I'm all for supporting women, but when listening to Call Her Daddy, please take their advice with a grain of salt.

Image by Maddy McEwen

As someone who truly values and appreciates all forms of entertainment and comedy, I love self-deprecating humor as much as the next person. However, the first time I listened to a snippet of Call Her Daddy I was instantly thrown by the blunt, provocative nature of the show.

If you’ve been living under a rock, Call Her Daddy is a podcast affiliated with the Barstool franchise hosted by Alexandra Cooper. You can follow her and the “daddy gang” along as they discuss relationships, sex, social scenes, and embarrassing moments. Popular with both men and women, the show is seen as revolutionary because it includes women into the conversation of casual sex and hook-up culture.

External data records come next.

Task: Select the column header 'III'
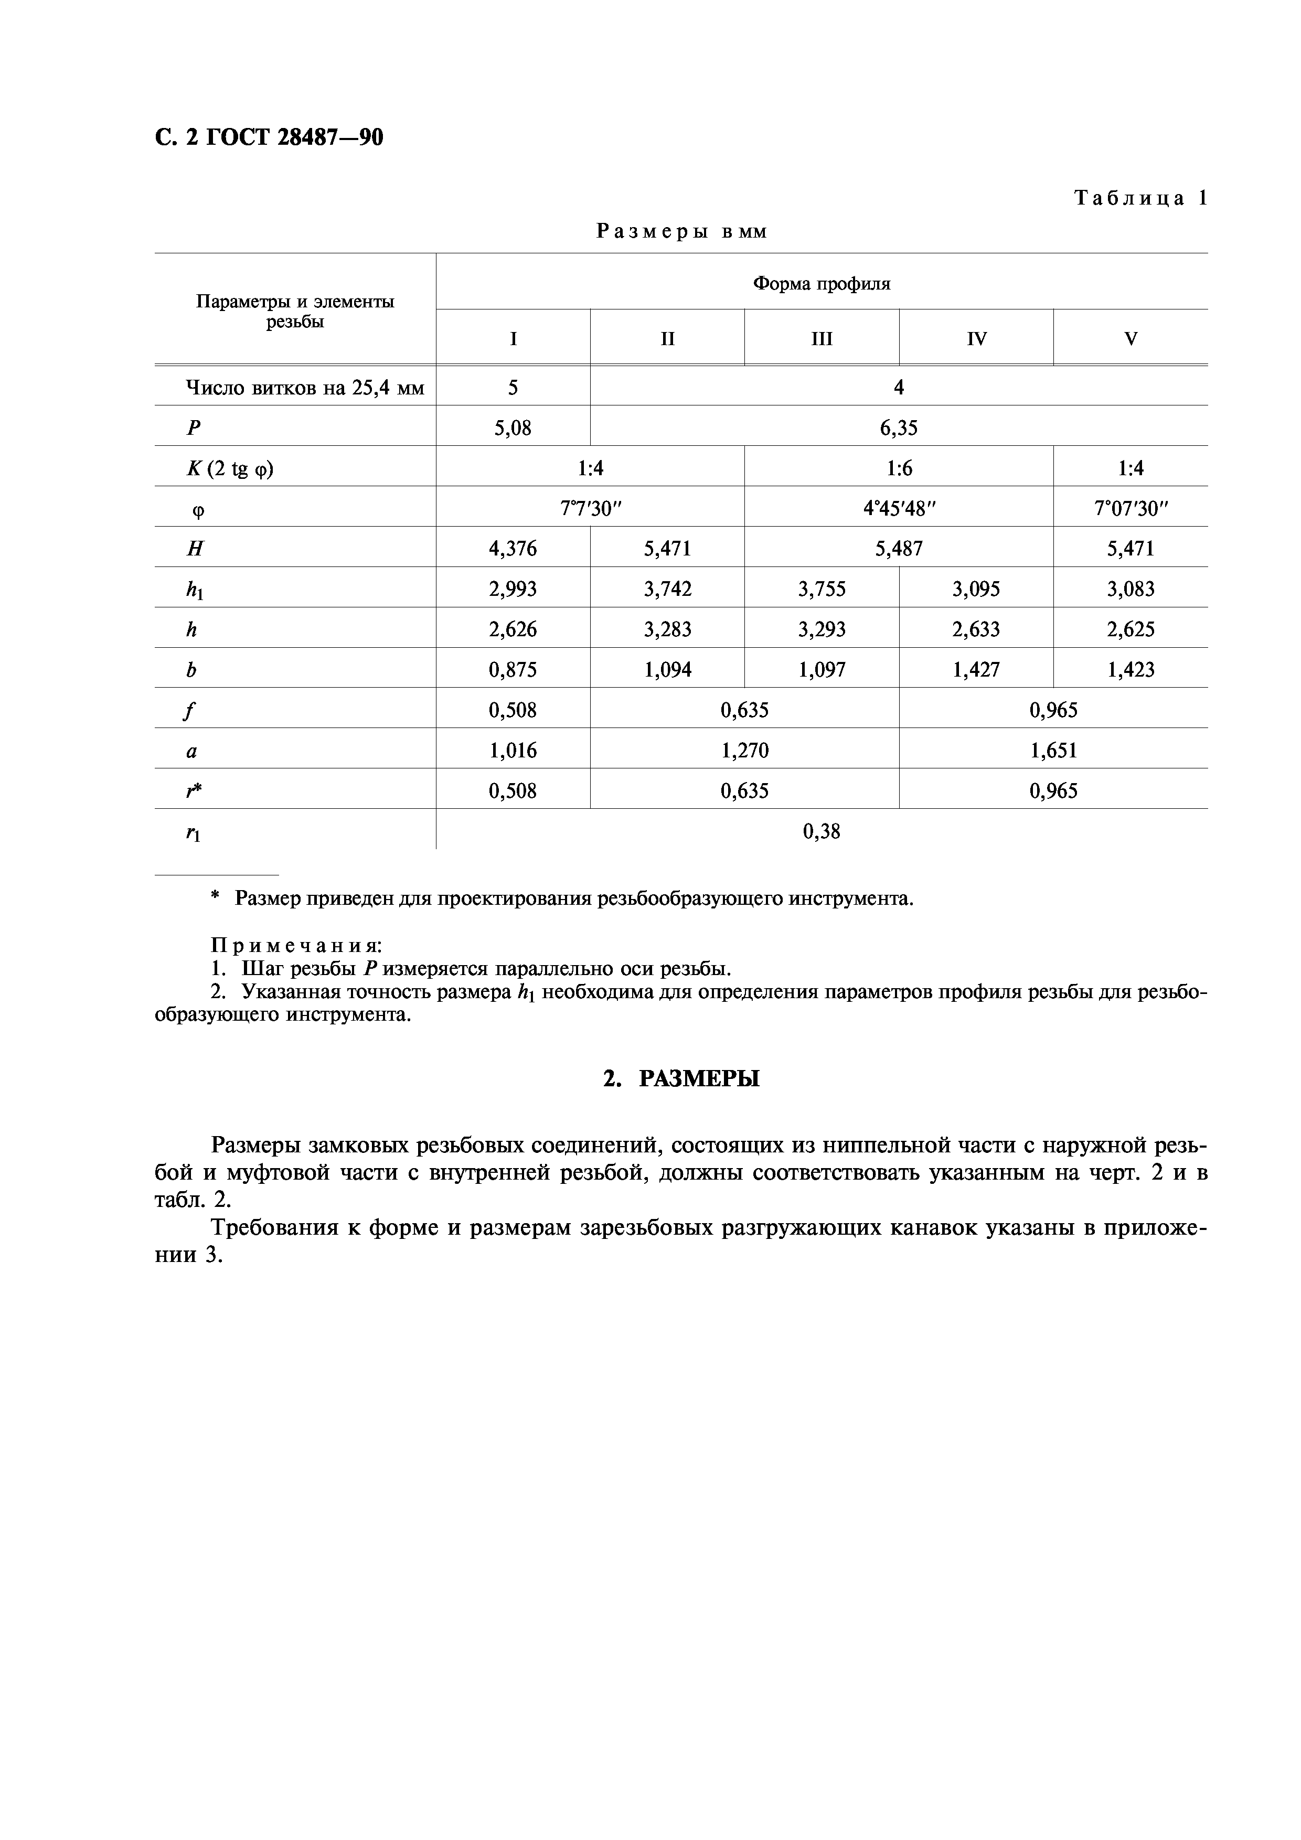click(822, 339)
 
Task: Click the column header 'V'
click(1131, 339)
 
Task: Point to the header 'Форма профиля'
click(821, 284)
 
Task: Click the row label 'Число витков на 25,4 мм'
click(305, 389)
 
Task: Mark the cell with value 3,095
click(976, 590)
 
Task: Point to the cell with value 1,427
click(976, 670)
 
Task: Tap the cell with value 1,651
click(1053, 751)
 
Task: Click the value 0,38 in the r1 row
click(821, 832)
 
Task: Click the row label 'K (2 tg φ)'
click(230, 469)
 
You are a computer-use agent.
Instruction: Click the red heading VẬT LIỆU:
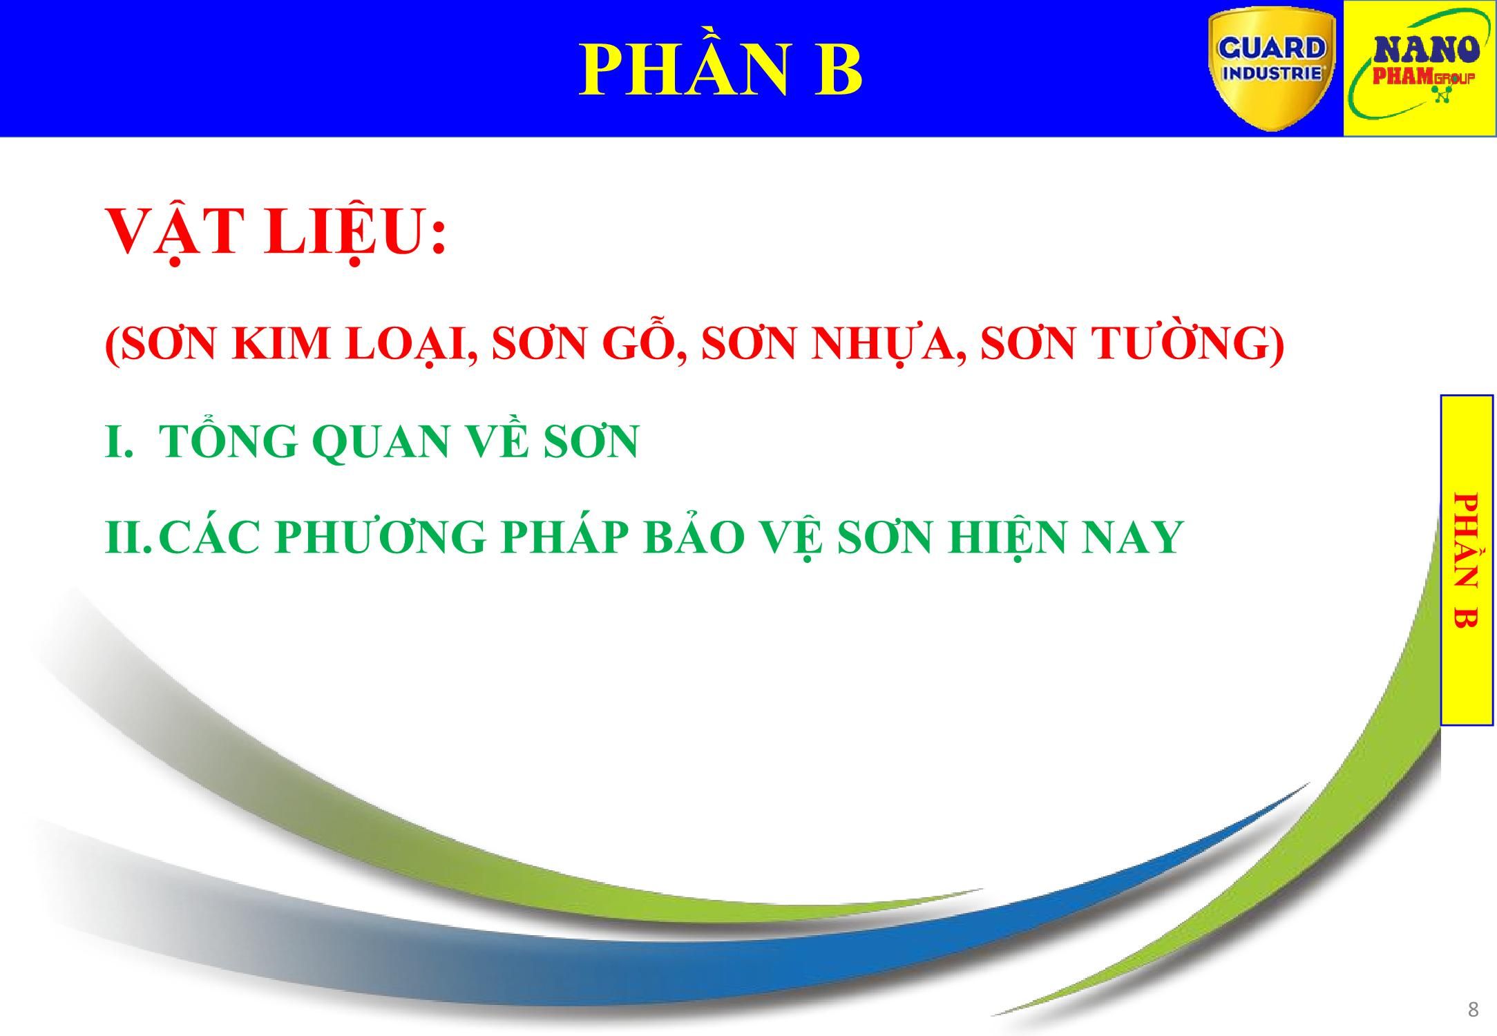[x=276, y=232]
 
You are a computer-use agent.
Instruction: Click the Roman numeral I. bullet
[x=118, y=441]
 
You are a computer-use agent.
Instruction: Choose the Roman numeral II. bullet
[x=128, y=537]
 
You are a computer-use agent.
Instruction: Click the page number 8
[x=1473, y=1010]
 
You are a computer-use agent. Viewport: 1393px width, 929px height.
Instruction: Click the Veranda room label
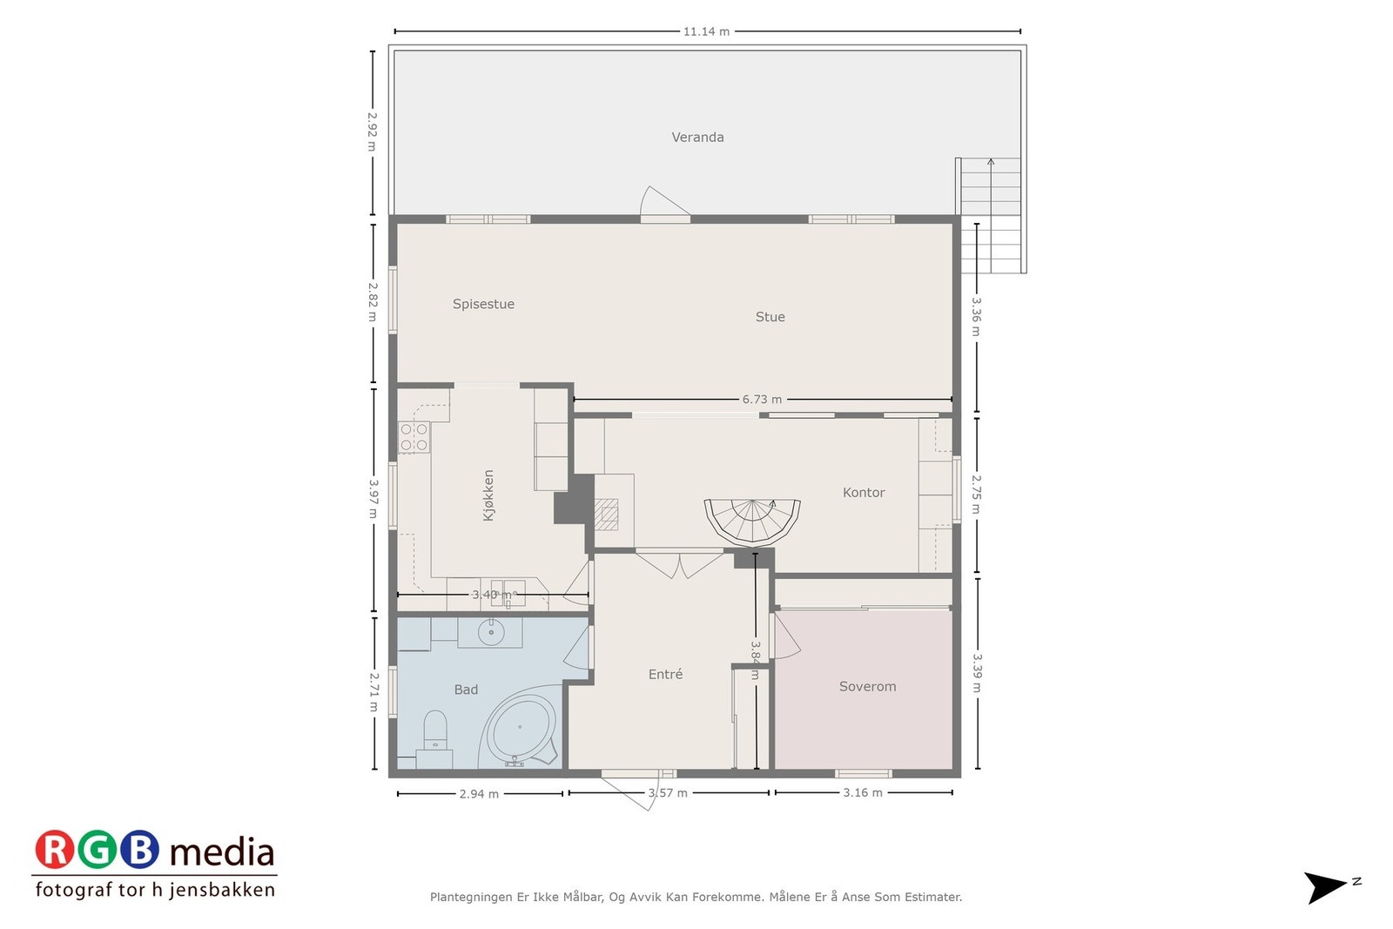click(697, 137)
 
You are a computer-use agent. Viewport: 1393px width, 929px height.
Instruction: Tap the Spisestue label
click(483, 304)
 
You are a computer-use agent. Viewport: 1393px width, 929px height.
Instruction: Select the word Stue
click(770, 317)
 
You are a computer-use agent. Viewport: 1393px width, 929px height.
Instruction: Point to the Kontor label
click(863, 493)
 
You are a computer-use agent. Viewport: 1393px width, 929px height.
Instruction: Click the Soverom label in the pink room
click(867, 686)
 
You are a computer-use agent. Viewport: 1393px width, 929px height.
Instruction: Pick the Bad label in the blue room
click(466, 690)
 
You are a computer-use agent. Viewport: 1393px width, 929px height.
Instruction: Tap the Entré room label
click(665, 674)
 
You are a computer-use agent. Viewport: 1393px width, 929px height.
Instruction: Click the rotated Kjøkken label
click(488, 495)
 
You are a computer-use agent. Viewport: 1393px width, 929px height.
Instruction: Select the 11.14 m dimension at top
click(705, 31)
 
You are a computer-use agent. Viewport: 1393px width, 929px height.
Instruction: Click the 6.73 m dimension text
click(761, 400)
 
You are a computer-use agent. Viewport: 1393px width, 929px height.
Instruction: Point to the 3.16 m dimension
click(862, 792)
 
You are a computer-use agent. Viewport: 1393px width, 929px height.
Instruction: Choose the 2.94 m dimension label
click(479, 794)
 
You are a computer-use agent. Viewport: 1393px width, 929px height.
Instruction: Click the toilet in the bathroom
click(434, 730)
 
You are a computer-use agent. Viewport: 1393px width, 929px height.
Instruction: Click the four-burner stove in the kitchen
click(414, 437)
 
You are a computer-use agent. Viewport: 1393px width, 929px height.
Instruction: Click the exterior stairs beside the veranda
click(991, 216)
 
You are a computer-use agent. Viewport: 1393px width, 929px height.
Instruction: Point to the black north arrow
click(1325, 886)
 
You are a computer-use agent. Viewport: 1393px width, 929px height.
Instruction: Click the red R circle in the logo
click(55, 850)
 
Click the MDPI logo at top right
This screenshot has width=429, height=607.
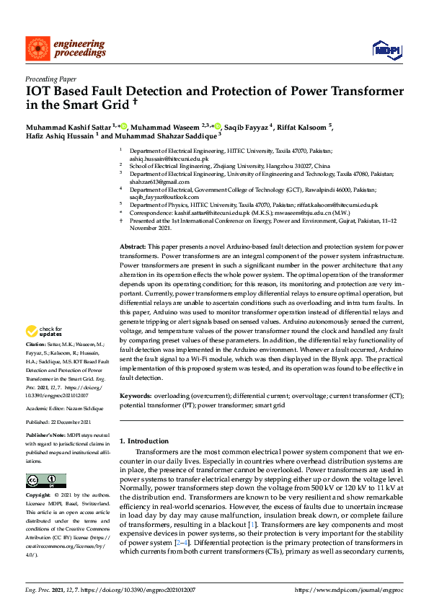[x=383, y=48]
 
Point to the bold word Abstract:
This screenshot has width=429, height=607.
[x=132, y=247]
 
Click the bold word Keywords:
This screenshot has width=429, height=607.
[x=135, y=396]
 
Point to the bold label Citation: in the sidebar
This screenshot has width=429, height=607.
[x=37, y=345]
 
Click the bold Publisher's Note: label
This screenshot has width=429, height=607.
[x=45, y=435]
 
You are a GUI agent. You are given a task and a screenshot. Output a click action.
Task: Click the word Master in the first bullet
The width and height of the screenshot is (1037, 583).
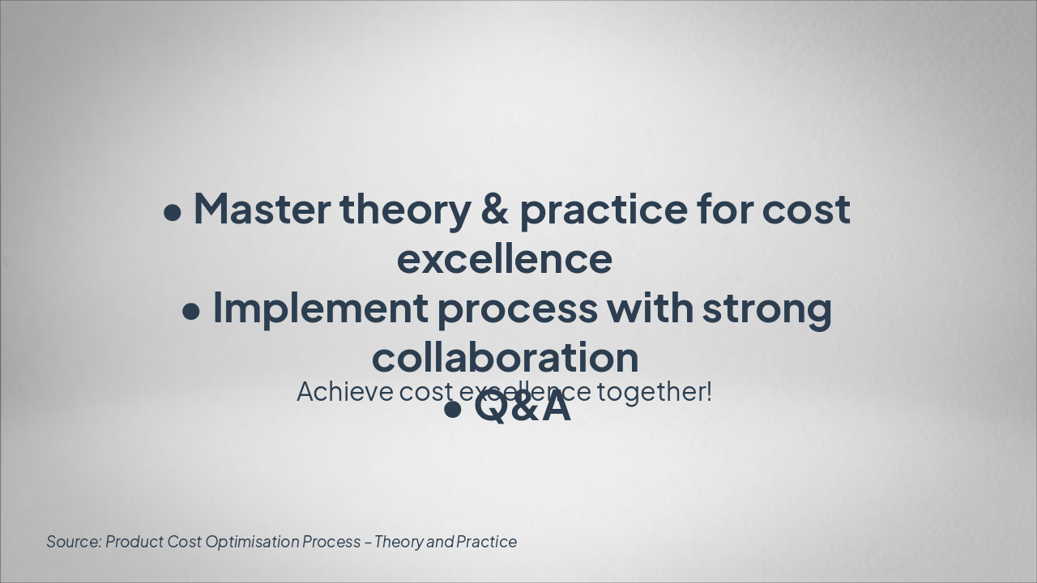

But I don’t think this show is the game changer people think it is.

Although Call Her Daddy claims to empower women, it ultimately upholds the rigid gender roles and power imbalances encouraged by our heteronormative society.

“I think the main issue with this so-called empowerment is that it’s discussions of sex and dating are grounded in a predominantly male perspective.” Maddy Gaucher, a recent graduate of UConn, stated.

The podcast’s claims of sexual liberation and female empowerment through sex are determined by its narrow definition of what sexual behavior is considered desirable. An ongoing theme throughout this podcast is the notion that women who aren’t turned on by being degraded during sex are inferior and are therefore not desirable. I mean, they literally sell merchandise with the words, “degrade me” slapped across the front.

If I had to describe this podcast in a few words for real, I would say the foundation of the show is based on women convincing other women to learn how to please men in the bedroom at the expense of their own wants and needs, hiding behind the fallacy of feminism.

In one episode, Cooper was even throwing shade on women for spitting and not swallowing during a blowjob. Just because you or I may swallow doesn’t mean it’s for everyone. There are 5.6 billion women on Earth. Some of them are bound to spit, and let’s be honest, do we really blame them?

Promoting sexual empowerment through maintaining one specific standard not only shames women who do not share these same preferences, but pushes them to forgo their own boundaries in order to conform and be seen as desirable to men.

Patrick Heffernan, a New York City resident said, “I mean it’s refreshing hearing things of a sexual nature from an empowered woman, but sometimes it’s just excessive and very grossly over the top.”

There is absolutely no shame in having casual sex, go crazy, fuck whoever or whatever you want, but I think it is irresponsible for Cooper to use her platform to enforce the idea that in order to be desirable, women have to compromise on their own wants and needs.

Cooper hypes up her audience and then in the same breath will tell girls to “brainwash yourselves into thinking that you are just a hole.” A hole to be used at the disposal of men.

Claire Spaller from Newburyport, MA said, “The show is entertaining but promotes so many negative stereotypes in so many ways.”

Cooper and her guest hosts are guilty of making wild generalizations and absurd claims and I’m sure a lot of it is just an online persona she created to fit her brand, but there are a lot of younger, less experienced people listening to this podcast that are internalizing everything that is being said. And that is what I worry about.

I understand that the foundation of this podcast was not built on enforcing feminism, and I’m sure the hosts had no malintent when they started their influencer journey, but damn, I think we need to read between the lines a little bit more.